Apex Capital Mortgage, LLC (NMLS #2583932) supports Equal Housing Opportunity. This is not a commitment to lend. All loans are subject to credit approval, income and asset verification, and property appraisal. Rates, terms, and programs are subject to change without notice and may vary by borrower and property. Not all applicants will qualify. Information on this site is for general educational purposes and does not constitute financial or legal advice.

Common questions

Conventional loan questions

What credit score do I need for a conventional loan in Texas?
Most conventional loans require a minimum credit score around 620, though lenders vary. Rates improve meaningfully in the 720 to 740+ range. If your score is below 620, an FHA loan may be a better fit while you build your credit profile.
Can I avoid PMI on a conventional loan?
Yes, if you put 20% or more down, PMI is not required.

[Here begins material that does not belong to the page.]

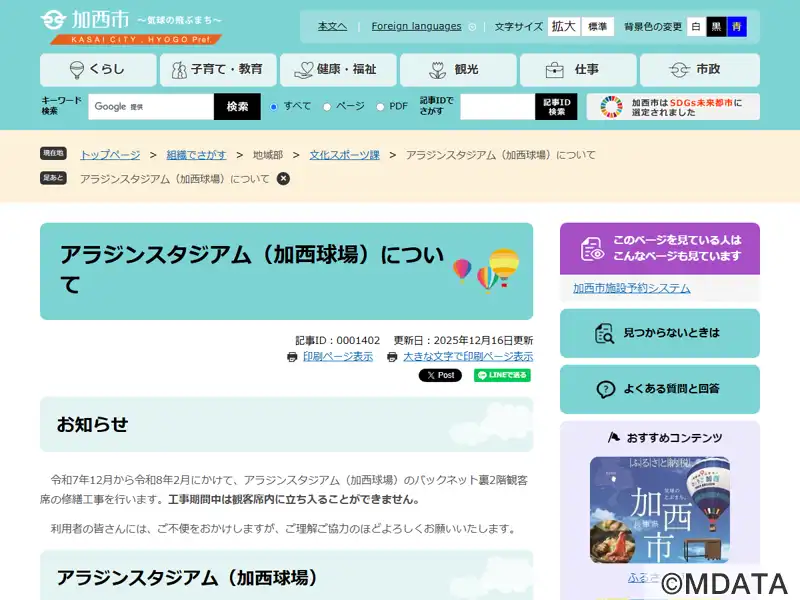
Task: Open 見つからないときは help panel
Action: [659, 333]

If you put less down, PMI is required but it is cancelable, either when you reach 20% equity through principal paydown, or sooner if your home's appraised value has increased enough to support an earlier removal request.

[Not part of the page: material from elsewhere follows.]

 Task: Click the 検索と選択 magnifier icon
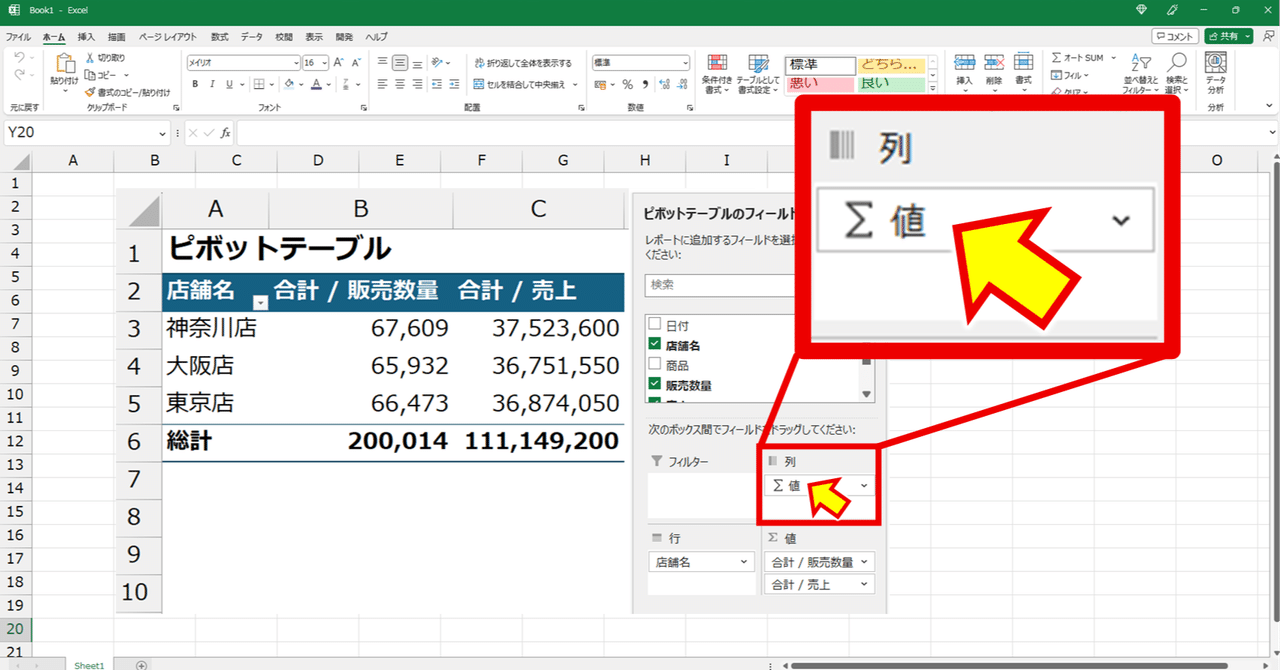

What is the difference between a fixed-rate and adjustable-rate conventional loan?
A fixed-rate loan locks your rate for the full term, commonly 15 or 30 years, so your principal and interest payment never changes. An adjustable-rate mortgage (ARM) has a fixed period, such as 5 or 7 years, then adjusts periodically based on an index. ARMs often have a lower initial rate, which can make sense for buyers who plan to sell or refinance before the adjustment window opens.
Can I use a conventional loan to buy a home above the FHA limit in Texas?
Conventional loans can go up to the conforming limit ($766,550 in most Texas counties for 2024). Above that, you move into jumbo territory, which is a separate product with different underwriting. Conventional loans are often the right middle-ground for buyers above the FHA loan limits who are not yet in jumbo range.